Jackie Doyle-Price, Parliamentary Under Secretary of State at the Department of Health, recently admitted that the NHS is still using approximately 2,300 computers that are running Windows XP but also said that they form only 0.16% of NHS' IT infrastructure.
In May 2017, shortly after the WannaCry ransomware attack struck NHS organisations, inflicting losses of around £92 million and impacting 81 out of 236 trusts across England as well as 603 primary care and other NHS organisations, including 595 GP practices, Health Secretary Jeremy Hunt promised that the use of Windows XP in NHS institutions would be eliminated by March 2018.
In response to the WannaCry attacks, the Department of Health and Social Care (DHSC) initially invested £60 million to address key cyber security weaknesses in NHS hospitals and GPs and promised to spend a further £150 million over the next two years.
Shortly thereafter, NHS Digital entered into a three-year strategic partnership with IBM to provide a range of services to healthcare organisations and to enhance NHS Digital’s capability to monitor, detect and respond to a variety of security risks and threats across the NHS.

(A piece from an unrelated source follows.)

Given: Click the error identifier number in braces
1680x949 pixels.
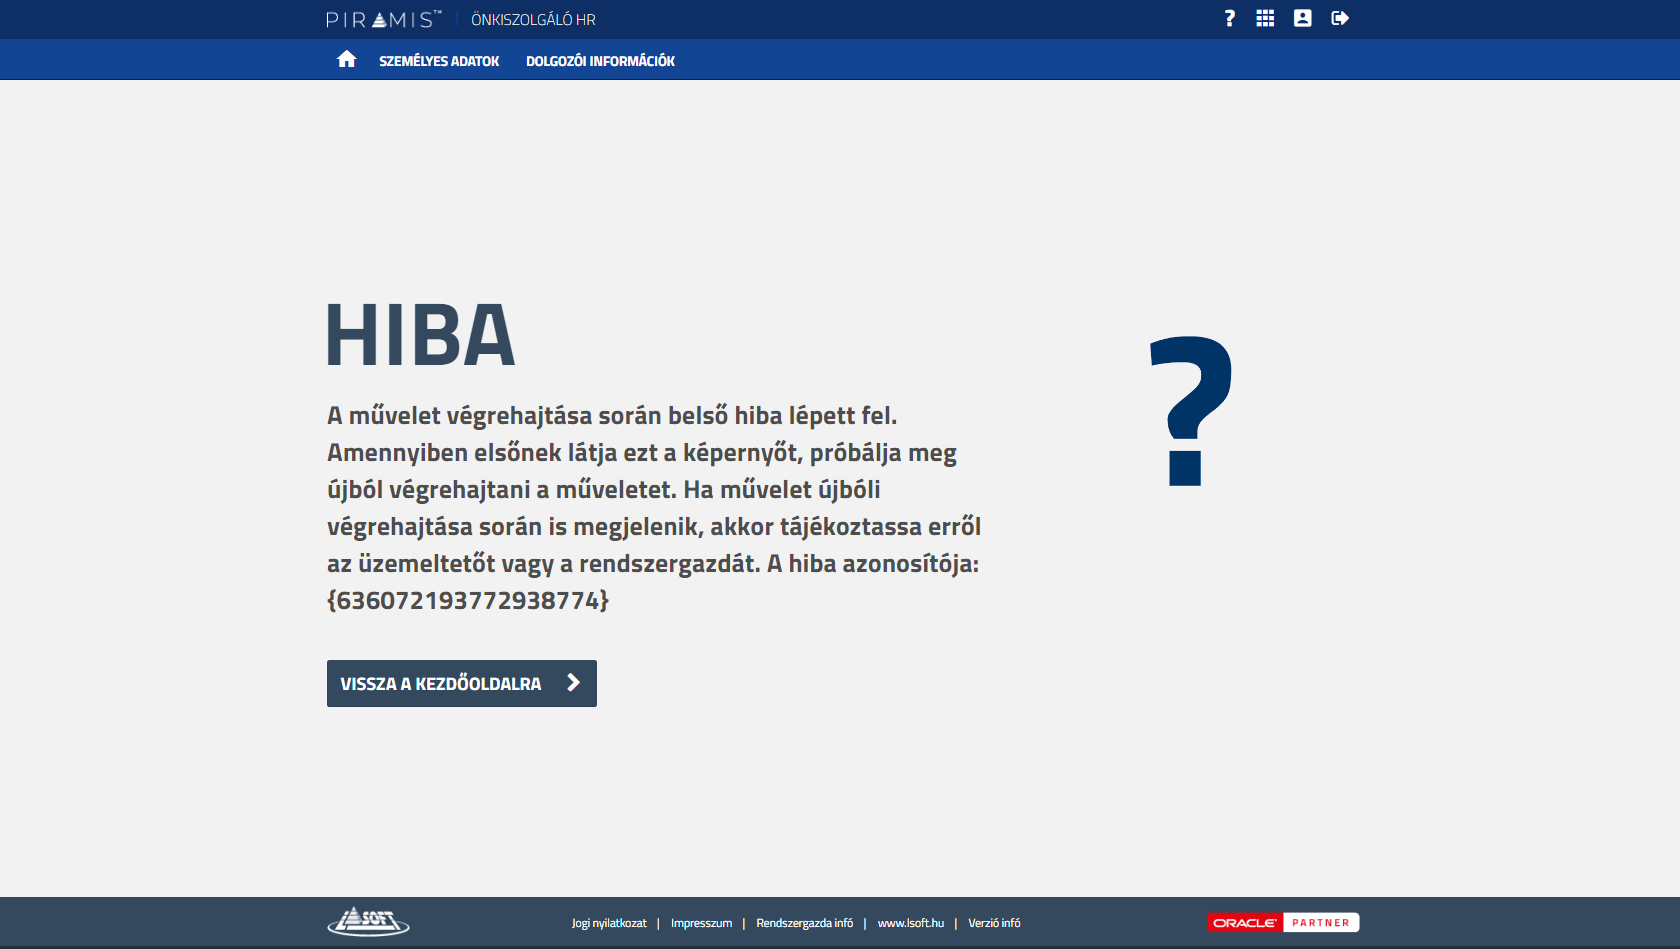Looking at the screenshot, I should point(467,600).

NHS Digital also issued a tender valued between £700,000 and £850,000 for the creation of a cyber design authority team to support expanded data security centre responsibilities. It also issued a tender worth between £1.5 million and £1.65 million for the supply of a Project Management Office (PMO) and a Security Demand & Supply Management (SDSM) Team that would support an expanded Data Security Centre.